======== Source records
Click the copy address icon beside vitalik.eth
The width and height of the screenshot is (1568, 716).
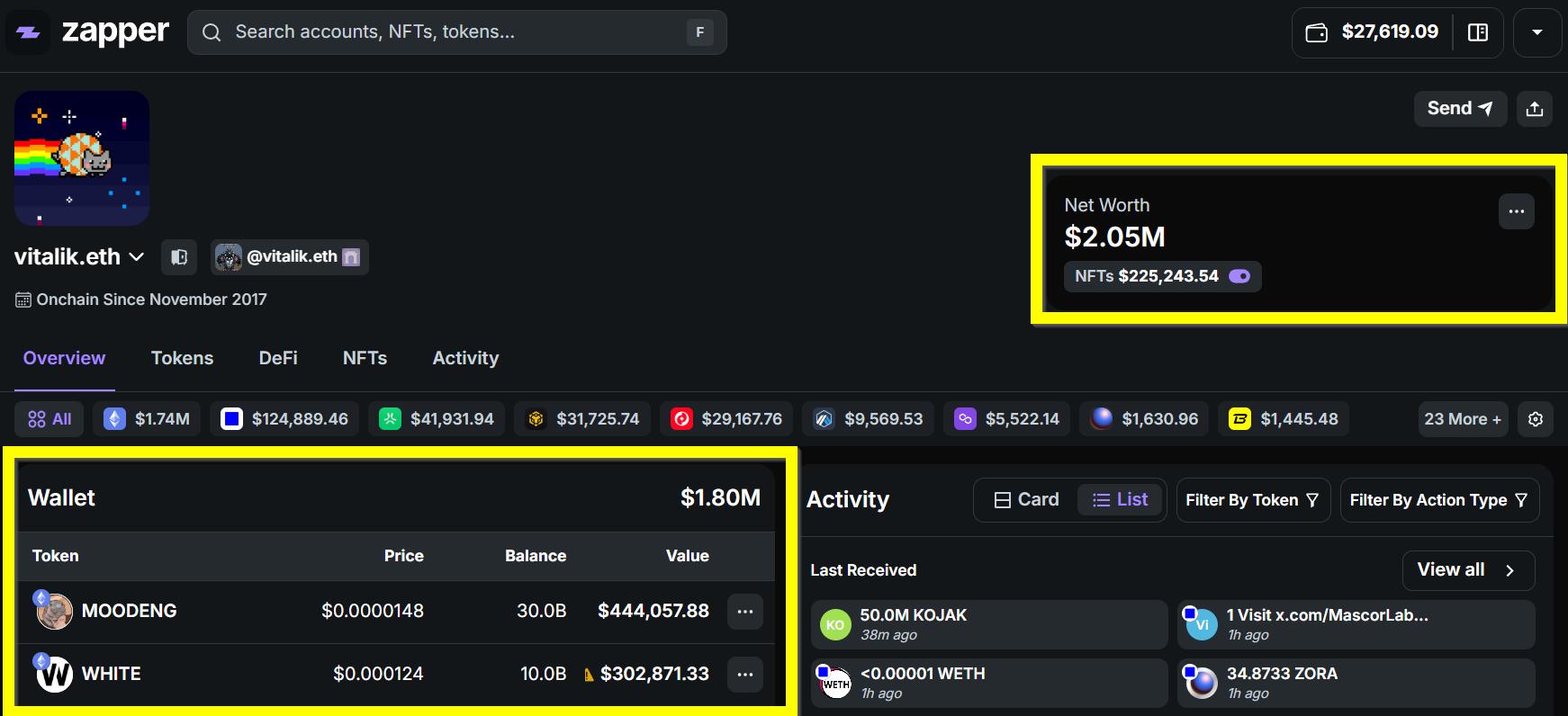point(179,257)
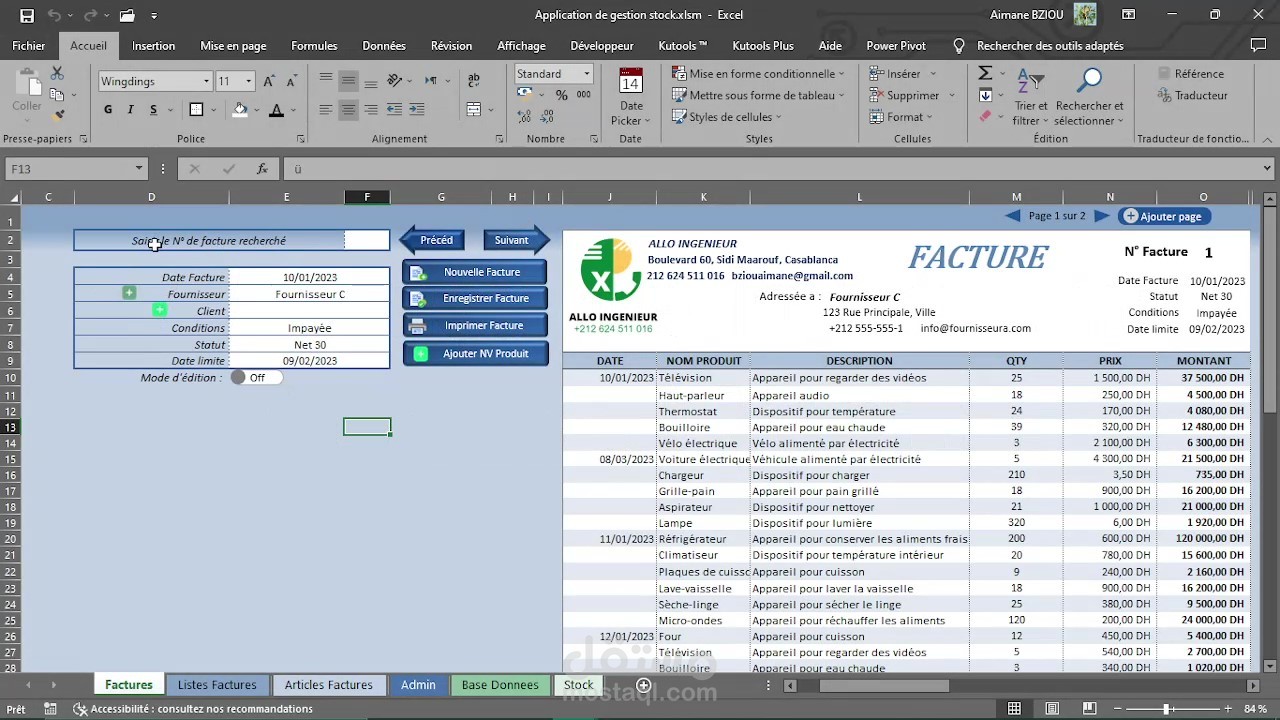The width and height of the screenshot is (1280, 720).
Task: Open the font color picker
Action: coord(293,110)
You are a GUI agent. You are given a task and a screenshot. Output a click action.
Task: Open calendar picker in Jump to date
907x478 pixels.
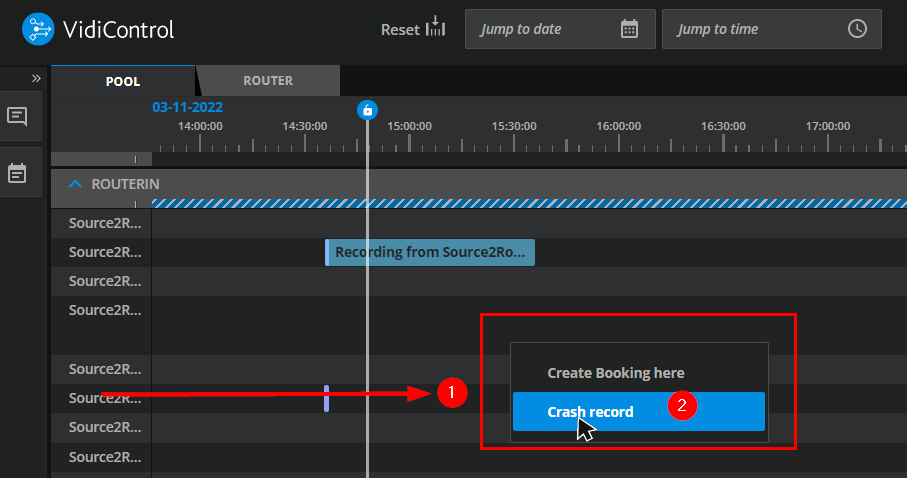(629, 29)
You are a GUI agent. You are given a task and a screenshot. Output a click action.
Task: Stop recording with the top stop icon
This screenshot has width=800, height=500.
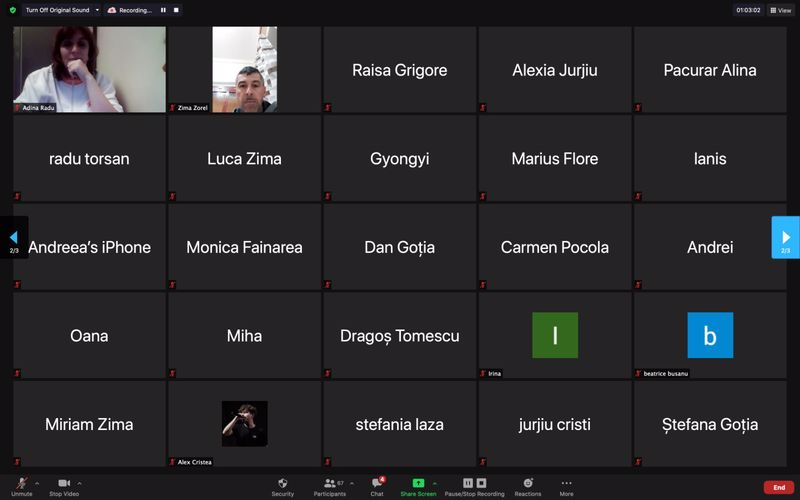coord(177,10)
================
Task directions - Every record above, copied exactly and without a single picture, makes up the answer.

Written answer -
Click the copy address icon beside vitalik.eth
The width and height of the screenshot is (1568, 716).
point(179,257)
The width and height of the screenshot is (1280, 720).
Task: Open the font color picker
Action: coord(293,110)
You are a GUI agent. You are given a task and a screenshot. Output a click action.
Task: Open calendar picker in Jump to date
907x478 pixels.
(629, 29)
You are a GUI agent. You are given a task and a screenshot. Output a click action.
Task: Stop recording with the top stop icon
This screenshot has width=800, height=500.
coord(177,10)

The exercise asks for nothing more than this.